### Document passage
========

Eve of a horrific morning


I never think it will affect me like it did 9 years ago and I’m right to a certain extent. My son’s death does still affect me but in a softer, gentler way.

Cameron Stephenson chose death over life on August 11 in 2005. Do I blame someone? I could blame his dad because he died three years earlier. I could blame the countless mental health professionals he saw in those three years. I could blame myself or my husband or the dog but all that would be silly as we all tried to save Cameron.

His friends might even blame themselves. We all missed signs that Cameron was seriously depressed. 

Nope – no blame because God gave each of us the ability to end our existence in the world. Was my son thinking clearly? No, he was not. He was using meth heavily that summer, that week, that night. 

No, I’m not blaming anyone! Blame does not bring him back. Love doesn’t bring him back. Pleading won’t bring him back. Nothing will.

I remember pleading with Cameron that fateful morning while trying to loosen the rope’s hold on my son’s neck, “Cameron! Don’t leave me! I’ll do anything! Please don’t leave me!” Nothing worked to save my only child, now an adult.

Such a beautiful person. Such fun. Such a wonderful smile, when he shared it.

But Cameron was diagnosed with major depression after his dad died. And drug and alcohol abuse followed.

========

### Source data
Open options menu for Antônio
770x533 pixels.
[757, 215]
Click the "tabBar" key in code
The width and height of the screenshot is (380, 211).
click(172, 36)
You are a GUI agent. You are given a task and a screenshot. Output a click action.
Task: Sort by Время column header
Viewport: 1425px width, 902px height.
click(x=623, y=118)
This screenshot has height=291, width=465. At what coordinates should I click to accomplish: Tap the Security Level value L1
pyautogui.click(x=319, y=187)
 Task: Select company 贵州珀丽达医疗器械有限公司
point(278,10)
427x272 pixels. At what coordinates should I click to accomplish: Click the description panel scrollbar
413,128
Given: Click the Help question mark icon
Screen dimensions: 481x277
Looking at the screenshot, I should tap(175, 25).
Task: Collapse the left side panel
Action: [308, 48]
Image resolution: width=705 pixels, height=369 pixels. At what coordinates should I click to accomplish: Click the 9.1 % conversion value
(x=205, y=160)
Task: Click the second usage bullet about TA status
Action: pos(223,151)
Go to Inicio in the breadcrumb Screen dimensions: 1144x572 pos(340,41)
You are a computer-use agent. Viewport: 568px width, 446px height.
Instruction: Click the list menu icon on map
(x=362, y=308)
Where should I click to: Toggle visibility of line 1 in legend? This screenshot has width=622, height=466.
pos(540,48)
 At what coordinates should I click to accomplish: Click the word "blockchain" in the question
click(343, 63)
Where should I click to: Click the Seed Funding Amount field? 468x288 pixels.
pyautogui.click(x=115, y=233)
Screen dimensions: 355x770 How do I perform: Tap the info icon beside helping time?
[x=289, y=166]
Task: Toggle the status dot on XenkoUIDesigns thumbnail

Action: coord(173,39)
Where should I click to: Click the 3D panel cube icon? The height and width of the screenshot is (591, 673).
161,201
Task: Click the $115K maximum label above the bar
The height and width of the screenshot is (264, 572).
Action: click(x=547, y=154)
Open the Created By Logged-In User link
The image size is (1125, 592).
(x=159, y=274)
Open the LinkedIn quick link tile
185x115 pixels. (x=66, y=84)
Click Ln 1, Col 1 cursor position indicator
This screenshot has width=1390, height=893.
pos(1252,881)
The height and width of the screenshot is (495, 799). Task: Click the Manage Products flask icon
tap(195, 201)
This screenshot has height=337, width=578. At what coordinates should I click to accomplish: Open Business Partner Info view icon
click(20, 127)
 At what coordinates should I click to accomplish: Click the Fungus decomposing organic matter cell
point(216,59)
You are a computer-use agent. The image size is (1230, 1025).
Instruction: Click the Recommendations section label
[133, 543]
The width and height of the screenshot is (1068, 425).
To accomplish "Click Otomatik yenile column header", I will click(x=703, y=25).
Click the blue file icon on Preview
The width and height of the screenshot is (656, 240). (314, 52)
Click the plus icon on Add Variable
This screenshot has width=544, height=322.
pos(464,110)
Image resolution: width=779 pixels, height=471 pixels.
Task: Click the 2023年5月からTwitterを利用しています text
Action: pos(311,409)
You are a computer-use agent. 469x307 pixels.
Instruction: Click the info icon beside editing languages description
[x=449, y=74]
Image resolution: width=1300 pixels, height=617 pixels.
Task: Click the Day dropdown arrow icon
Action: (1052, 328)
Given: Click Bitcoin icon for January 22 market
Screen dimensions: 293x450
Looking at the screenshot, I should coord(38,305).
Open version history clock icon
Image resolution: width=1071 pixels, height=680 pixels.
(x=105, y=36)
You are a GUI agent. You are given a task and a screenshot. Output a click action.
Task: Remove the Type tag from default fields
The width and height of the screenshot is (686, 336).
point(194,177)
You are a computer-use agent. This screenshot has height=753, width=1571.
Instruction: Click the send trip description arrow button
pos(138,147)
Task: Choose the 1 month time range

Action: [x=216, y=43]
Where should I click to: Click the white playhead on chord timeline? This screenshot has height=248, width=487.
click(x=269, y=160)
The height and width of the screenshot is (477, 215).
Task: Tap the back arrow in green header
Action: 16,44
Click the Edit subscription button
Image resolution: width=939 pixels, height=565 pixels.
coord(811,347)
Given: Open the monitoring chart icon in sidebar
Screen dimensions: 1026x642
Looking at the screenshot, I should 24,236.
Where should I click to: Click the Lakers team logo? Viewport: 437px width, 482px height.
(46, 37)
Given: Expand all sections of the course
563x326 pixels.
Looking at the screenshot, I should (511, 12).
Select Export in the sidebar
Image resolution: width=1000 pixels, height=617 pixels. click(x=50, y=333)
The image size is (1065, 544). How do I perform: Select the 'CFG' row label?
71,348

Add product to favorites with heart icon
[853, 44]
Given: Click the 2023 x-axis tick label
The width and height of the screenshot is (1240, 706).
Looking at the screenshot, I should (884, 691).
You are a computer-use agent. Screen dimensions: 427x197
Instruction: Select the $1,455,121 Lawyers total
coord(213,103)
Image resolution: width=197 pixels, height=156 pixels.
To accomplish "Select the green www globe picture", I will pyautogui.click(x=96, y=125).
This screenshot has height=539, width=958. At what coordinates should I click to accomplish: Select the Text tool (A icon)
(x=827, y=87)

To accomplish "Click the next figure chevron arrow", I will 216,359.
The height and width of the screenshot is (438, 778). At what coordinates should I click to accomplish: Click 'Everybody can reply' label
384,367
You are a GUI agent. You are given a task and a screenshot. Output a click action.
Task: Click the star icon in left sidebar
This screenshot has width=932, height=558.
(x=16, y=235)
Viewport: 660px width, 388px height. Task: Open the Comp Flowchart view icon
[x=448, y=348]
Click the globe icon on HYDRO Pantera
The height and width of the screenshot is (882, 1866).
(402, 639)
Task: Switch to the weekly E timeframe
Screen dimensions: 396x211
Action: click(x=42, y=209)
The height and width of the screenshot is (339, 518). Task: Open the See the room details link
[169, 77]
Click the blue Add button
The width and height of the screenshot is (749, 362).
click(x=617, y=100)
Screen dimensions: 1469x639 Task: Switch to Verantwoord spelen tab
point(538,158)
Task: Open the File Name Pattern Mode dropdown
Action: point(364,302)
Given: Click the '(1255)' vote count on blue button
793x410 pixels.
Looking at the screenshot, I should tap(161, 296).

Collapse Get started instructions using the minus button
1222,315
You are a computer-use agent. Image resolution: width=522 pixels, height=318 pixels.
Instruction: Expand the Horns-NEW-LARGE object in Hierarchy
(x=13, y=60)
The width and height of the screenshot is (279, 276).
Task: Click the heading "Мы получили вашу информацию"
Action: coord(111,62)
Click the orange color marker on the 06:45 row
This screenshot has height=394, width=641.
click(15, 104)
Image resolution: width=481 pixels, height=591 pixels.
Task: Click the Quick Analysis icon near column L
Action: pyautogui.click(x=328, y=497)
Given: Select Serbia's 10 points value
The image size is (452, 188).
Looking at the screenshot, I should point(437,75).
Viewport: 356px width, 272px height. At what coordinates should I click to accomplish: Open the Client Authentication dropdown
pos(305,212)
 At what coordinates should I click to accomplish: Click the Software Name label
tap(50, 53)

========

### Task set
1 - Copy the essay's text verbatim, beginning at the words "Eve of a horrific morning" and stopping after the words "was seriously depressed.".
2 - Answer these questions from the essay:
(a) On what date did Cameron Stephenson die?
(b) How many years before Cameron's death did his dad die?
(c) What was Cameron diagnosed with after his dad died?

### Responses for each task
1 -
Eve of a horrific morning


I never think it will affect me like it did 9 years ago and I’m right to a certain extent. My son’s death does still affect me but in a softer, gentler way.

Cameron Stephenson chose death over life on August 11 in 2005. Do I blame someone? I could blame his dad because he died three years earlier. I could blame the countless mental health professionals he saw in those three years. I could blame myself or my husband or the dog but all that would be silly as we all tried to save Cameron.

His friends might even blame themselves. We all missed signs that Cameron was seriously depressed.

2 -
(a) August 11, 2005
(b) Three years
(c) Major depression